:: INSTRUCTIONS FOR THE TASK ::
Please rewrite the rows from the start through the line with "Looking at the", swapping "screenshot" for "screen capture" and leaving everything else unchanged. Leave the pictures out of your answer.

:: MATERIAL PROVIDED ::
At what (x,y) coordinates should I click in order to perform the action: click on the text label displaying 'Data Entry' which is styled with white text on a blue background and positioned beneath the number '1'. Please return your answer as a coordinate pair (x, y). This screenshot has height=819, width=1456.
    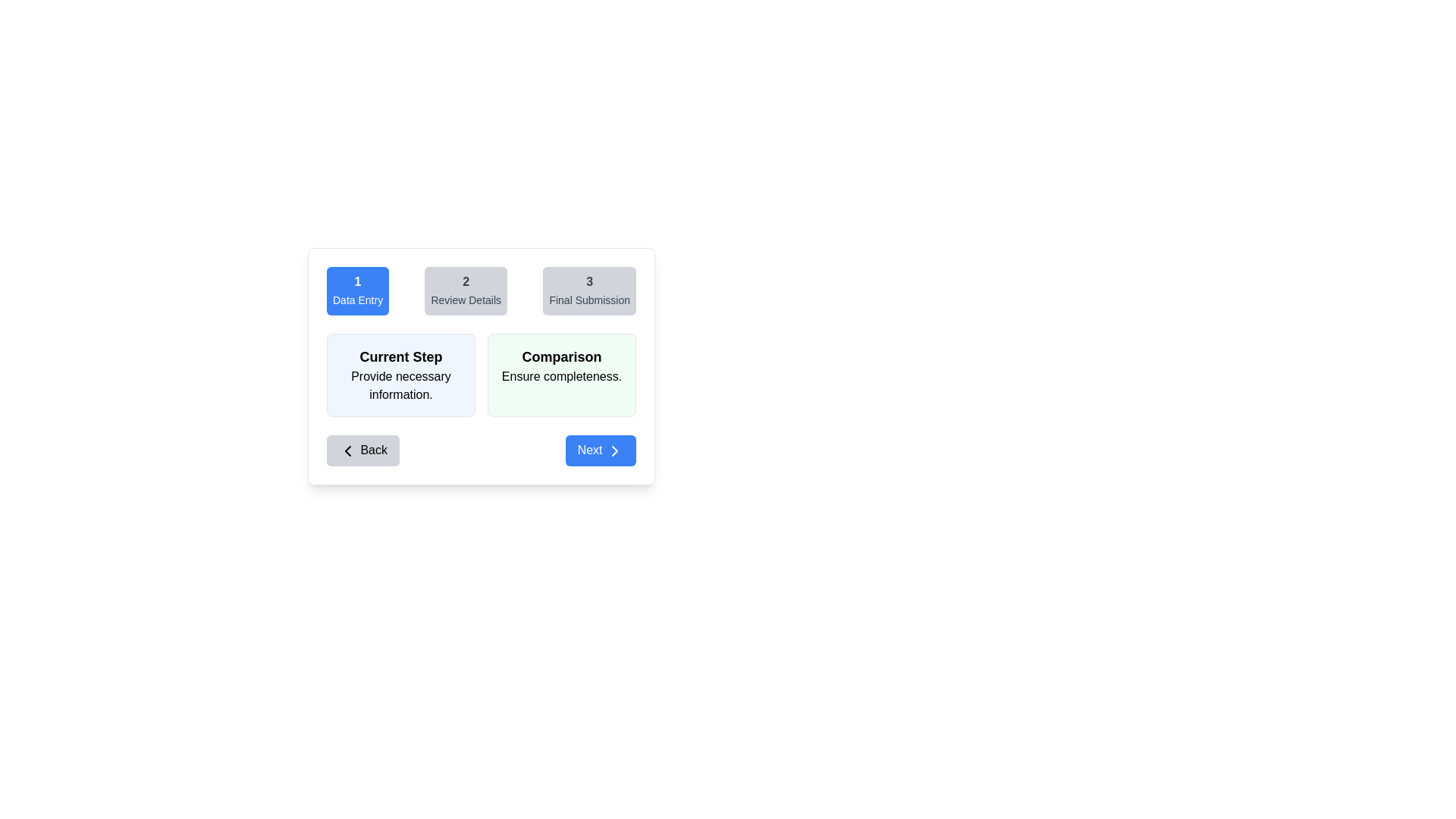
    Looking at the image, I should click on (357, 300).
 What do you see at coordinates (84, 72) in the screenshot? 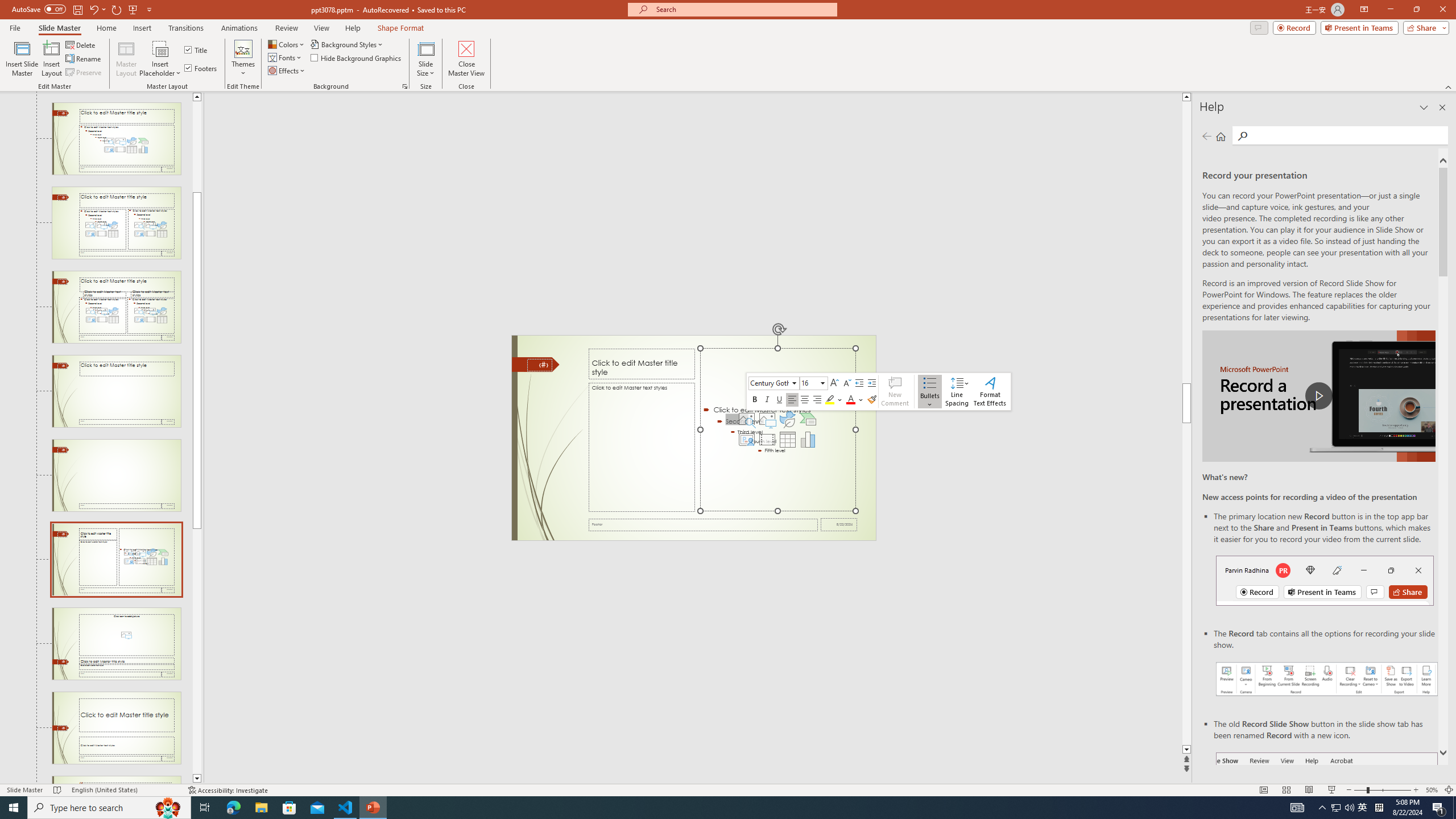
I see `'Preserve'` at bounding box center [84, 72].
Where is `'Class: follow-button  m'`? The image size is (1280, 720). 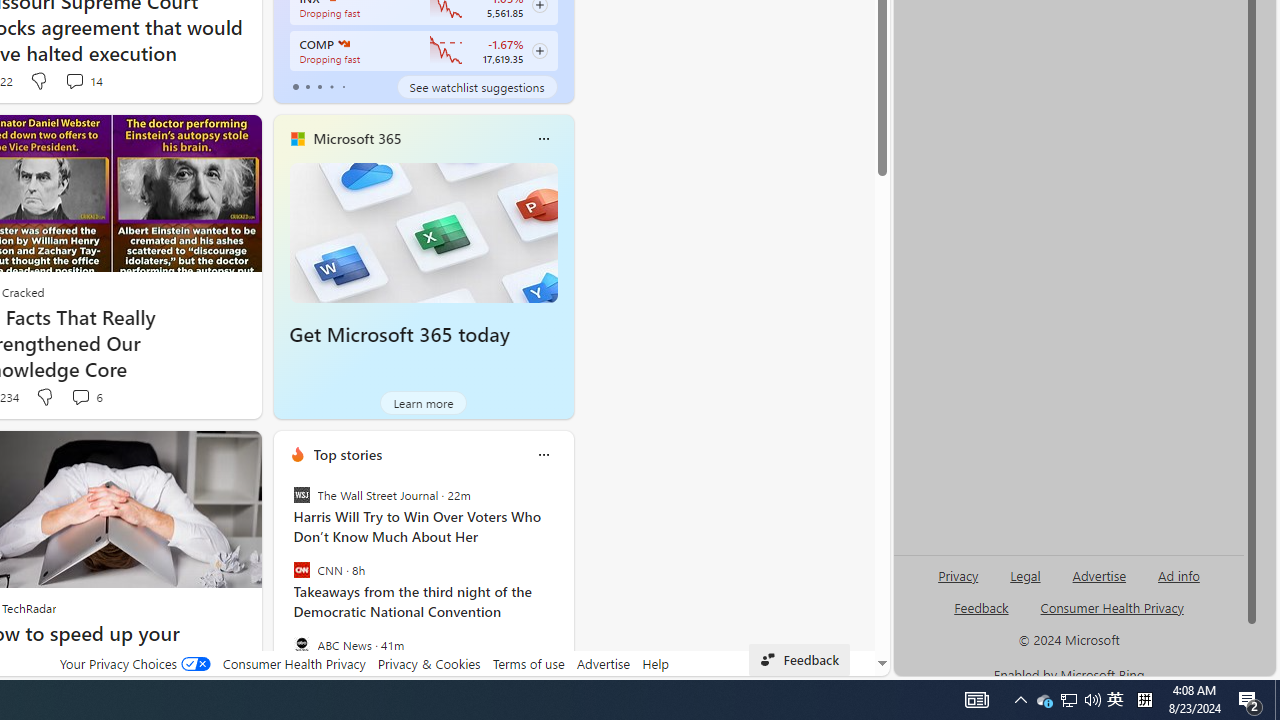 'Class: follow-button  m' is located at coordinates (539, 50).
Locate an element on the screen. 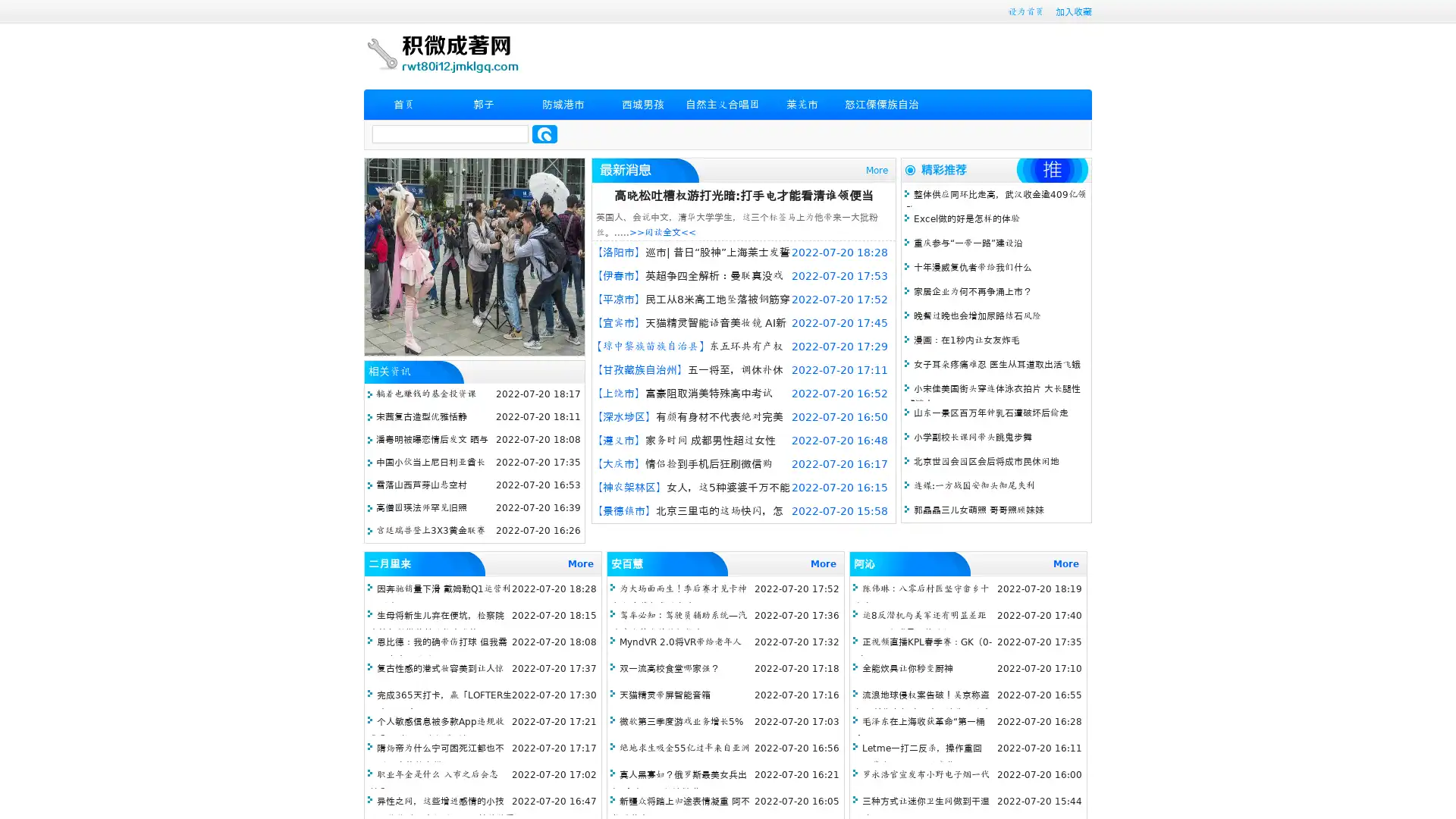  Search is located at coordinates (544, 133).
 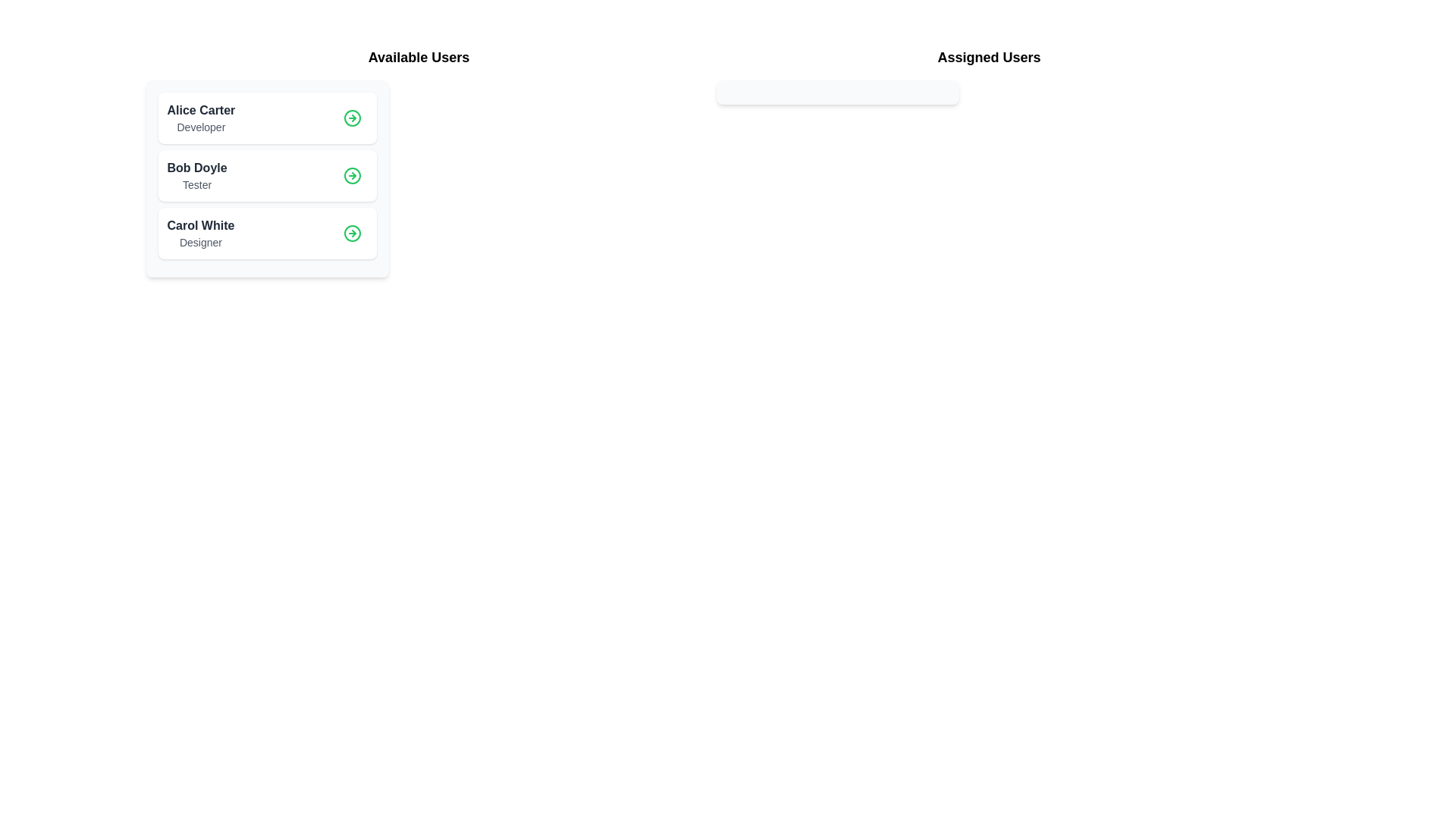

:: EXERCISE RESULT ::
At what (x,y) coordinates should I click in order to perform the action: click on the text label displaying 'Data Entry' which is styled with white text on a blue background and positioned beneath the number '1'. Please return your answer as a coordinate pair (x, y). This screen capture has height=819, width=1456.
    Looking at the image, I should click on (357, 300).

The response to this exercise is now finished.